Queen of Hearts, Dan McCall (Holt, Rinehart & Winston). Novel explores the anxiety, guilt and creature comforts of middle-aged love.
The Awakening Twenties: A Memoir History of a Literary Period, Gorham Munson (Louisiana State University). An intimate of such literary figures as Hart Crane and Waldo Frank, Munson profiles the period's writers "in all their vitality . . . reminding us of the youth and vigor of those we often think of as old and hoary."
Lady Living Alone, Norah Lofts (Doubleday). More than a thriller, this is the story of Penelope Shadow, a "sweet and funny little thing" whose secret sin--writing--suddenly catapults her into success, money and fame.
The Border, Elaine Feinstein (St. Martin's-Marek). An Austrian poet and his wife, a particle physicist, struggle to reach a clearer perspective on their lives and personal motives.
Diaspora: An Inquiry Into the Contemporary Jewish World, Howard M. Sachar (Harper & Row). Detailed, complex story about assimilation, Jewish history and what it means to live in the Jewish "third world."
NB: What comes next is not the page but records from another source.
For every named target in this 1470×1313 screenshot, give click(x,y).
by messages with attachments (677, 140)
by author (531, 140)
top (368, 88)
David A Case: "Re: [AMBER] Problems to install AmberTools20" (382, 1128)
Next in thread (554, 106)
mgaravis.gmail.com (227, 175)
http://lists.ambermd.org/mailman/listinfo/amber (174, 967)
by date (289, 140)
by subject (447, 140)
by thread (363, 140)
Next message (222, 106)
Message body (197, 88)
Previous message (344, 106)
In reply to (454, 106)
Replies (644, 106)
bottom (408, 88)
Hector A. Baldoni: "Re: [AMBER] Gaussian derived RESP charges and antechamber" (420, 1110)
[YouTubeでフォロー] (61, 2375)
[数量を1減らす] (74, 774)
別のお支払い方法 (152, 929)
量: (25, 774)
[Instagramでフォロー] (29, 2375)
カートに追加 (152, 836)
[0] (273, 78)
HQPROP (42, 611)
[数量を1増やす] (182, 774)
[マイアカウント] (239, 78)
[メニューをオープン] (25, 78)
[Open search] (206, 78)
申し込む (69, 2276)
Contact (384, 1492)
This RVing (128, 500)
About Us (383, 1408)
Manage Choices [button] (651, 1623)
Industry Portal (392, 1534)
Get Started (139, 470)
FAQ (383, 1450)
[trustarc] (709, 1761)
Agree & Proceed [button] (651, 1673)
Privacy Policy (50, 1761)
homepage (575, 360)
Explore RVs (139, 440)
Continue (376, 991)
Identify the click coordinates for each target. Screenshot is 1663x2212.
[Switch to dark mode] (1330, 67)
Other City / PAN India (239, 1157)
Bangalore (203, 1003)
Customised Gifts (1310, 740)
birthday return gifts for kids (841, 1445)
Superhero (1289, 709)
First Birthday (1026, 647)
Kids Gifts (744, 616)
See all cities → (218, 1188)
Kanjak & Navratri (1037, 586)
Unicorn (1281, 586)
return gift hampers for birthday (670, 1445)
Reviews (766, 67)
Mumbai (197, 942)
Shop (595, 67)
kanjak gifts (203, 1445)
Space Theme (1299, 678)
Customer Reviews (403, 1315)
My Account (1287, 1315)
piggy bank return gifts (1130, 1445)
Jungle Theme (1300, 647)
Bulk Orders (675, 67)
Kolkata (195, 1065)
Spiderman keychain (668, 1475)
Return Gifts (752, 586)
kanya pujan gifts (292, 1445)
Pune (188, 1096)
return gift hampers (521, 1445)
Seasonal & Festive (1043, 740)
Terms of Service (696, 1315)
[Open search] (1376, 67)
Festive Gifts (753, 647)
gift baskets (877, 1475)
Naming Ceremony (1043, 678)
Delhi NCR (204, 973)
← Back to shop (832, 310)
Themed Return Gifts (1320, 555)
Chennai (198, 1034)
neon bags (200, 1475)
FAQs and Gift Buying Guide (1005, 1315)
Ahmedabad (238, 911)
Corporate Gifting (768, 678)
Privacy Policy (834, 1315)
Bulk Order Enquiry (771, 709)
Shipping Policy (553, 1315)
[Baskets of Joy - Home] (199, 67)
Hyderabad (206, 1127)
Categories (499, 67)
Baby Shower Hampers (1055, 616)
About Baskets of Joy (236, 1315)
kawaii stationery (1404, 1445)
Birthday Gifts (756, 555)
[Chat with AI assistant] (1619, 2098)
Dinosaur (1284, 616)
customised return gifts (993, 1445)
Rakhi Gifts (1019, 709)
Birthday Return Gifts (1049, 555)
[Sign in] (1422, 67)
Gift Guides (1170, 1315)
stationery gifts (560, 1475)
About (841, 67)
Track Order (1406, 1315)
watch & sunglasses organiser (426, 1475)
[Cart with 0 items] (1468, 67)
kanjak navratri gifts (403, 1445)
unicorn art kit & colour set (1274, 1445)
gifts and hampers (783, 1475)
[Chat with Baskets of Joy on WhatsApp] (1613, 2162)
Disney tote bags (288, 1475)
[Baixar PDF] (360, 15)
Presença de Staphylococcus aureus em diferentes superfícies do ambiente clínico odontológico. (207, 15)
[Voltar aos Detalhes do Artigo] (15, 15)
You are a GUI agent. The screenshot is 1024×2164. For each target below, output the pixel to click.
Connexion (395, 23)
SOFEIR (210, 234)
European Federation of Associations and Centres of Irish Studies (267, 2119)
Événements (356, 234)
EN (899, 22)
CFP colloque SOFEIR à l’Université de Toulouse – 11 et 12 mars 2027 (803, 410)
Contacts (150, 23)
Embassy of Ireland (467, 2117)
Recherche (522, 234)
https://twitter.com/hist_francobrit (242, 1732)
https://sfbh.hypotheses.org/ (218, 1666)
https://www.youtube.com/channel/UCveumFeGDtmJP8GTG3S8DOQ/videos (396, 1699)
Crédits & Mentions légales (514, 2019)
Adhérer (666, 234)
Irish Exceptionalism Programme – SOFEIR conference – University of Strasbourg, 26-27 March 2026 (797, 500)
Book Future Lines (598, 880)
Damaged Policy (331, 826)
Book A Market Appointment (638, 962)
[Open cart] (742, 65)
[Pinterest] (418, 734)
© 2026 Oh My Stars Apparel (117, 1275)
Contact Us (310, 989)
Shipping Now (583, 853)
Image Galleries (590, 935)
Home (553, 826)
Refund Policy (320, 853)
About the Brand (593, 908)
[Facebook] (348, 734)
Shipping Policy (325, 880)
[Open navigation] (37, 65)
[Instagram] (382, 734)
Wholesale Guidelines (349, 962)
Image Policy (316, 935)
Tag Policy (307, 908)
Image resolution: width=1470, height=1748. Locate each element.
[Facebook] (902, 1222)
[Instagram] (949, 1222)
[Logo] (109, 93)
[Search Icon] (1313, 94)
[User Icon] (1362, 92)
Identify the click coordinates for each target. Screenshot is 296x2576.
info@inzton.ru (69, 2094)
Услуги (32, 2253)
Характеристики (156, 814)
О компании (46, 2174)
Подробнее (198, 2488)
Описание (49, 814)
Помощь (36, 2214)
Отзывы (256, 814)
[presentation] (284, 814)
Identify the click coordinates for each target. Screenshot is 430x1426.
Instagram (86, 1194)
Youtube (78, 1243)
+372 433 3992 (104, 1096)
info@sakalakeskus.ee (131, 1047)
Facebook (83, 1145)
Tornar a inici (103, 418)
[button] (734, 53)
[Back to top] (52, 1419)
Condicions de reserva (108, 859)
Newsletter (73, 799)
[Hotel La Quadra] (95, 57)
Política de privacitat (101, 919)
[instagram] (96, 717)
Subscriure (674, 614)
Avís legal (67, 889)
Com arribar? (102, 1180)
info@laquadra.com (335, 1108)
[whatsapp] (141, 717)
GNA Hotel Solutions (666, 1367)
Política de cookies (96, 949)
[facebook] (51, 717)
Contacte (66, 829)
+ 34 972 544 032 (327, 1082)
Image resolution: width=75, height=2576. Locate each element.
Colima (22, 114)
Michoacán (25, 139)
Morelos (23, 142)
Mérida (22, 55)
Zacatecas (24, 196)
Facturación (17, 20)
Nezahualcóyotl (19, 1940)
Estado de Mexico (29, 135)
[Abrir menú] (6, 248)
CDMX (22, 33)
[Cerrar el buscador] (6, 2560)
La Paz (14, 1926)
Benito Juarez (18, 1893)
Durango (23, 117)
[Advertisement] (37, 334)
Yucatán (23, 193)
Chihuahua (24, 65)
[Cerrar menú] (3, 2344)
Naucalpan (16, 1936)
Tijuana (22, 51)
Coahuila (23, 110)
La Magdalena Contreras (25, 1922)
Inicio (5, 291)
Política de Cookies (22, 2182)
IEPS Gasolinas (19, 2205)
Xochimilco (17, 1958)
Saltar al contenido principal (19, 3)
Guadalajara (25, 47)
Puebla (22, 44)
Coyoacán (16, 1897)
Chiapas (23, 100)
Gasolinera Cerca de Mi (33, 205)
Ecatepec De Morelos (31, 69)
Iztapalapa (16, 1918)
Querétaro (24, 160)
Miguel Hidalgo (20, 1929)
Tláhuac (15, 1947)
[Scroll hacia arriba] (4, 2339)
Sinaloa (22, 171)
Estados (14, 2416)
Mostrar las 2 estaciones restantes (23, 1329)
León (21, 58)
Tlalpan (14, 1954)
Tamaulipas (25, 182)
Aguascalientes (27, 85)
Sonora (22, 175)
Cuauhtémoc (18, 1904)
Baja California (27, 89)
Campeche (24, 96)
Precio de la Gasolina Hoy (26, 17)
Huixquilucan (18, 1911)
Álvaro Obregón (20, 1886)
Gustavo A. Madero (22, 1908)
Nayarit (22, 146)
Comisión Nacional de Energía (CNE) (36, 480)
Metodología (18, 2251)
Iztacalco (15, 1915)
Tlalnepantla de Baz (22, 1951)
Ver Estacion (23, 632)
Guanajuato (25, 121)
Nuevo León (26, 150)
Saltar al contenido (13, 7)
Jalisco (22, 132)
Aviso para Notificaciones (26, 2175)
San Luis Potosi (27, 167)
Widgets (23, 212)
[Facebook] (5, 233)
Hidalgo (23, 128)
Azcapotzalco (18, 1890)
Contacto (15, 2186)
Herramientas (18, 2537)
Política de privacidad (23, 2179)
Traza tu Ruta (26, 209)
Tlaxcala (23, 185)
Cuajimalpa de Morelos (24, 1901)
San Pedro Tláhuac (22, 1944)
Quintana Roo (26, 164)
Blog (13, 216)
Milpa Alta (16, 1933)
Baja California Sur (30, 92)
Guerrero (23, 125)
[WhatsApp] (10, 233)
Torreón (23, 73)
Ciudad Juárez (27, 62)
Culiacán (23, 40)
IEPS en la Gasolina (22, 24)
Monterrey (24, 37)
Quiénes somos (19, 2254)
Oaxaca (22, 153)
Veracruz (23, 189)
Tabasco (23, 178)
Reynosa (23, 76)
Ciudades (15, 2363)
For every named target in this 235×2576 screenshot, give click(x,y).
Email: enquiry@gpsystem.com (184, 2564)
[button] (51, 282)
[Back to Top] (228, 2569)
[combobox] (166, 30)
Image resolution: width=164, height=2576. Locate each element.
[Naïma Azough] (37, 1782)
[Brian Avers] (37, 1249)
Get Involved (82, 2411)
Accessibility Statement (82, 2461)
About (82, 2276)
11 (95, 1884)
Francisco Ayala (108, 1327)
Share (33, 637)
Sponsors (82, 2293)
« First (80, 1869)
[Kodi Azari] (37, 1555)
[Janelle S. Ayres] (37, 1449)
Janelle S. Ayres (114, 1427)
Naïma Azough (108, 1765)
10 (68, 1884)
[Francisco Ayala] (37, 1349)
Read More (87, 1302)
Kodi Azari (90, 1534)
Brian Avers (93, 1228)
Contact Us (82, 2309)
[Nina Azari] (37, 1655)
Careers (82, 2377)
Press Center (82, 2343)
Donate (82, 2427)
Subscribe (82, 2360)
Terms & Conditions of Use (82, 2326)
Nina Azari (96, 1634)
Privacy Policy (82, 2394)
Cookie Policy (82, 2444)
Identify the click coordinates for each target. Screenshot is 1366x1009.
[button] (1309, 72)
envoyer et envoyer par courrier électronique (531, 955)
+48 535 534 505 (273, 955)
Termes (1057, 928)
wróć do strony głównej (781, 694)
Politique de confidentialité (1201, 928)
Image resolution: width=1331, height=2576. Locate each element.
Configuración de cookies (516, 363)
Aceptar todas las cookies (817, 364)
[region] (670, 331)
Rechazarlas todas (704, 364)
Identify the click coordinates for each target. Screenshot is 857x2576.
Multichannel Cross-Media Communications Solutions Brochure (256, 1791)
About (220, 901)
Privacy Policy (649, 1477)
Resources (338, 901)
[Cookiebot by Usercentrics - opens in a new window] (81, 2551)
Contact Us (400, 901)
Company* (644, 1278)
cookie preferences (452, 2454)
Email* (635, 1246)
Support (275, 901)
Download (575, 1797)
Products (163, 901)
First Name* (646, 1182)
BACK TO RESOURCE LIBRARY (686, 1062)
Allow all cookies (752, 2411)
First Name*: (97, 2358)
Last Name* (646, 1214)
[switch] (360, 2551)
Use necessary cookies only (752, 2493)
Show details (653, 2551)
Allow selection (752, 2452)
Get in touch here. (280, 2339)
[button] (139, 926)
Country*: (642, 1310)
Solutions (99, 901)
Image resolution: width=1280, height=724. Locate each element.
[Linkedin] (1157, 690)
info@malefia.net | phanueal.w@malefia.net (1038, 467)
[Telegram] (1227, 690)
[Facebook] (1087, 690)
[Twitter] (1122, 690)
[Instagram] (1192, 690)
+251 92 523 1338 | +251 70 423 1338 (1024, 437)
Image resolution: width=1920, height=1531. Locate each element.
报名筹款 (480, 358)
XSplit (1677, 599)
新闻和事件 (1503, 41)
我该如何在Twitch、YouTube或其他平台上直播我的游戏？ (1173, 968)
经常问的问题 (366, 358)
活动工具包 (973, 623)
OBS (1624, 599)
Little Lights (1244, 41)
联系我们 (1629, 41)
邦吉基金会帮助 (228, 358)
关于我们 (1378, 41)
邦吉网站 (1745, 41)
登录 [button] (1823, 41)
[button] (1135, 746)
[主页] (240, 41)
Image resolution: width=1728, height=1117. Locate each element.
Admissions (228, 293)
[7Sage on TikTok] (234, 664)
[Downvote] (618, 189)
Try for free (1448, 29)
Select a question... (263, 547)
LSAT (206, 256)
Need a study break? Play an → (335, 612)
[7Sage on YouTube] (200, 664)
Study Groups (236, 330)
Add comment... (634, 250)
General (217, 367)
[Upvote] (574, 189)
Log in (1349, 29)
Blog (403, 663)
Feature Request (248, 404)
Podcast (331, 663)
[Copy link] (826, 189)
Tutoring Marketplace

The Eudaemonic Pie, Thomas A. Bass (Houghton Mifflin). Bass recounts how he and a group of UC Santa Cruz graduate students worked obsessively to find a computer theory behind professional gambling, stopping only for gourmet Szechuan meals and all-night costume parties.
Blood Meridian, or the Evening Redness in the West, Cormac McCarthy (Random House). "An allegory on the nature of evil," the book traces the pilgrimage of renegade U.S. troops determined to annex part of Mexico. They travel across "an apocalyptic landscape, a blasted purgatorial heath, a hellish waste of thorns and buzzards."
Waiting: The Whites of South Africa, Vincent Crapanzano (Random House). Critical of the South African government as well as the demonstrating students, the author explores the reasons behind the country's reluctance to change.
Lonesome Dove, Larry McMurtry (Simon & Schuster). Celebrates the prevailing spirit of ordinary people in America's 19th-Century West.